Rasmus Lerdorf wrote:
> I could see people doing:
>
> class foo {
> function foo() {
> ...constructor stuff...
> }
> function __construct() {
> $this->foo();
> }
> }
I actually prefer it the other way around... foo would call __construct in
PHP4, and __construct would be called directly in PHP5 (with foo being
ignored). As I understand the docs on php.net regading PHP5, the __construct
method has precedence over foo as a constructor. I've also run into a case
where a class worked fine in PHP4 and not in PHP5 because of a method
existing with the same name as the class. It was seen as a constructor, and
not a method, even though it is always called statically.
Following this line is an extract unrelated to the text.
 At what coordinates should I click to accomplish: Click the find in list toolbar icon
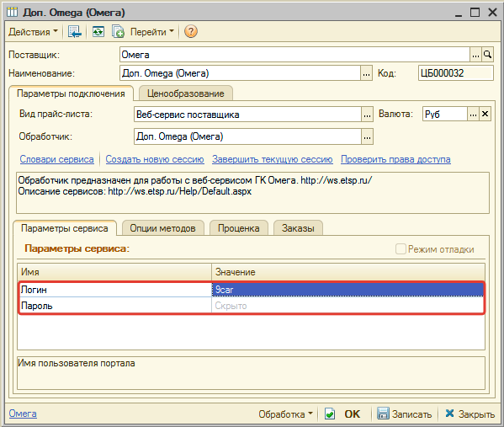pos(75,31)
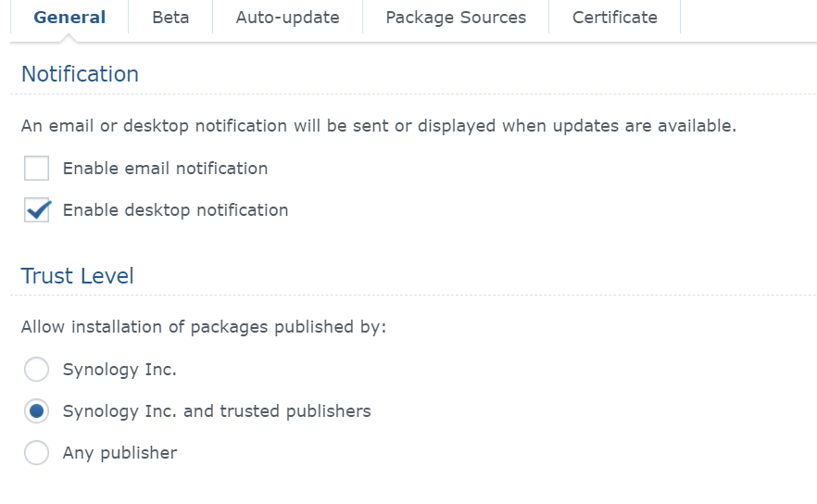Viewport: 817px width, 504px height.
Task: Click the Notification section heading
Action: pos(80,74)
For example:
class Log {
function log($msg) {
// Log the message here
}
}
Always called as:
Log::log("log this message");
No instance of Log is ever created, which seemed to work in PHP4, but throws
errors in PHP5 about not being able to call Log::log statically (I assume
because it thinks its a constructor). This probably isn't good practice to
use this sort of naming, but I didn't even think of Log::log as a constructor
in this case since the object itself is never instanciated. Of course with
the static method/class qualifiers in PHP5, I could explicity way that in the
syntax, but such things aren't BC with PHP4...
> In order to make the class work on both PHP4 and PHP5 in which case it
> would be essential for foo() to be callable as a regular method in the
> class.
Yes, I like the unified constructor concept, and doing it this way makes that
work in PHP4 as well (at least as long as you have a base class which
implements both forms of constructors).